LA VASE DES POISSONS 2018-07-20

Il était une fois une presqu'île sur laquelle habitait un matelot un peu solitaire, qui tous les jours de beau temps prenait la mer. Si la brise soufflait il hissait sa voile, si la mer était d'huile il prenait son grand aviron sur son épaule et partait ensuite à la godille relever ses filets. Il pêchait des soles, des plies et quelques bars, dorades et mulets.

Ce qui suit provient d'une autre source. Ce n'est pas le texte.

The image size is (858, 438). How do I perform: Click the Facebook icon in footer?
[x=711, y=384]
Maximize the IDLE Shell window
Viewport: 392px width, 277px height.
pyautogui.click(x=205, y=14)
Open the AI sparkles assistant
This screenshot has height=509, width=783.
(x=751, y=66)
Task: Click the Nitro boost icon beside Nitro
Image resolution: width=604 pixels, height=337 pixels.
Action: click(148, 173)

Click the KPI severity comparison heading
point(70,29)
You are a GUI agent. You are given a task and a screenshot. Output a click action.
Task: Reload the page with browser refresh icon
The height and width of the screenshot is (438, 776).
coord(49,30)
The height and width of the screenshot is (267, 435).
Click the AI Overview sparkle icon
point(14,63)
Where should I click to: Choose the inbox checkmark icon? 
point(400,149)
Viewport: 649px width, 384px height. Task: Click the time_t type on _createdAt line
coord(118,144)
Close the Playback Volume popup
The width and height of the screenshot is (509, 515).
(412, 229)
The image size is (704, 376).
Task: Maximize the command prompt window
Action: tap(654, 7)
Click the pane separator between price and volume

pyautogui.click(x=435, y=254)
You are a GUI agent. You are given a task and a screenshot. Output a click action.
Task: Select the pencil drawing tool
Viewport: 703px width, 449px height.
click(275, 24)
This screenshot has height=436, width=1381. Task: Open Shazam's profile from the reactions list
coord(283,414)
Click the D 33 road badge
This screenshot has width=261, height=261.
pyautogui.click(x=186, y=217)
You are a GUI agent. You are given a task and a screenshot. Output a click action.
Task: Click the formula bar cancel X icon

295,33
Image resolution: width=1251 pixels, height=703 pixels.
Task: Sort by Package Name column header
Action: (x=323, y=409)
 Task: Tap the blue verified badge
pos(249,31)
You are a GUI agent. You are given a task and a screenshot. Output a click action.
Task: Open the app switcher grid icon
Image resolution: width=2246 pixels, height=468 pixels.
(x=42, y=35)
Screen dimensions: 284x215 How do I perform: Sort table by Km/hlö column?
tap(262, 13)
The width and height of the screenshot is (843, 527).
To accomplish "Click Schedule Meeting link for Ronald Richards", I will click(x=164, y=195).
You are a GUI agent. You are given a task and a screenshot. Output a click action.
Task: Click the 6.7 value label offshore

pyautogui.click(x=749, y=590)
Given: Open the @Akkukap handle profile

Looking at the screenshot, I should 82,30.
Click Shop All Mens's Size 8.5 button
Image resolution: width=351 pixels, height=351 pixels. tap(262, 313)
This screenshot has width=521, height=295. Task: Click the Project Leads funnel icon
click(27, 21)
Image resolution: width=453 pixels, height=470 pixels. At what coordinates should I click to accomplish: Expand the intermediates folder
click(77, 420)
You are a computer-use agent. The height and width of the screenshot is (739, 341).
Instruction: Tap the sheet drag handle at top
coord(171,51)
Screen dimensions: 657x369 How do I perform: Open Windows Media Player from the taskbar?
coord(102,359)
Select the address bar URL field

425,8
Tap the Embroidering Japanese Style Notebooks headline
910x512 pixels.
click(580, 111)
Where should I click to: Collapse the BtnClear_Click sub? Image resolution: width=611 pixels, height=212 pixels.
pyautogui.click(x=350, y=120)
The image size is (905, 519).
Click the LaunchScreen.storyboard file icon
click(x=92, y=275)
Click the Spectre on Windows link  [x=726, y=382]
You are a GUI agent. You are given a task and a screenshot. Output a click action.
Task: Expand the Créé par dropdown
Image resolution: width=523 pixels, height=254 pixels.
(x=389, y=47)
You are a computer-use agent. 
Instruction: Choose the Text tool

Quand il rentrait et débarquait son poisson sur le quai jamais il ne voyait princesse venue de son château pour acheter ses prises, ce qui fait que même s'il était joyeux et content de sa pêche, il restait quand même un soupçon mélancolique, surtout au lever et au coucher du soleil l'été, quand les merles le réveillaient, quand les martinets rasaient le toit de sa cabane de planches en faisant siffler l'air de toute leur vitesse. Il aurait voulu chanter et virevolter comme les oiseaux.
Parfois il rêvait aussi que les tripes des poissons qu'il vidait se transformaient en rubis et que les algues vertes devenaient des émeraudes, ce qui attirait grandement les belles jeunes filles des alentours.
La légende disait que quand la marée descendait et que la visibilité était bonne on pouvait voir un fort émerger des eaux. Au coin d'un créneau se tenait une fée avec un chapeau pointu. Comme on ne pouvait voir ses pieds il était impossible de savoir si c'était une sirène ou Cendrillon. Escarpins ou queue de poisson.
La fée était la gardienne des huîtres qui n'avaient pas le droit de parler, et des moules de bouchot rassemblées en une forêt de troncs noirs, alignés comme une armée de soldats prête à défendre le fort. Au jusant et au flot les courants racontaient des histoires de perles, de bijoux et les petits crabes chatouillaient les pieds des bigorneaux et des patelles, tandis que riaient les étrilles et les tourteaux, les dormeurs bien sûr et non les fromagers du marché.
Alors un jour le matelot vit la fée et sa fiole magique. Et que croyez-vous qu'il arriva ? Il n'arriva rien car elle était trop loin et il n'avait pas de jumelles. Puis la marée remonta et le fort disparut à nouveau sous les flots comme la ville d'Ys ; seul émergent encore quelques balises qui marquent les coins de rue. Le matelot n'était pas plus avancé, mais d'un autre côté, il n'avait ni surcroit d'ennuis ni belle-mère, ce qui lui laissait du temps pour ses loisirs, pour ravauder les filets et découper les filets, de poisson.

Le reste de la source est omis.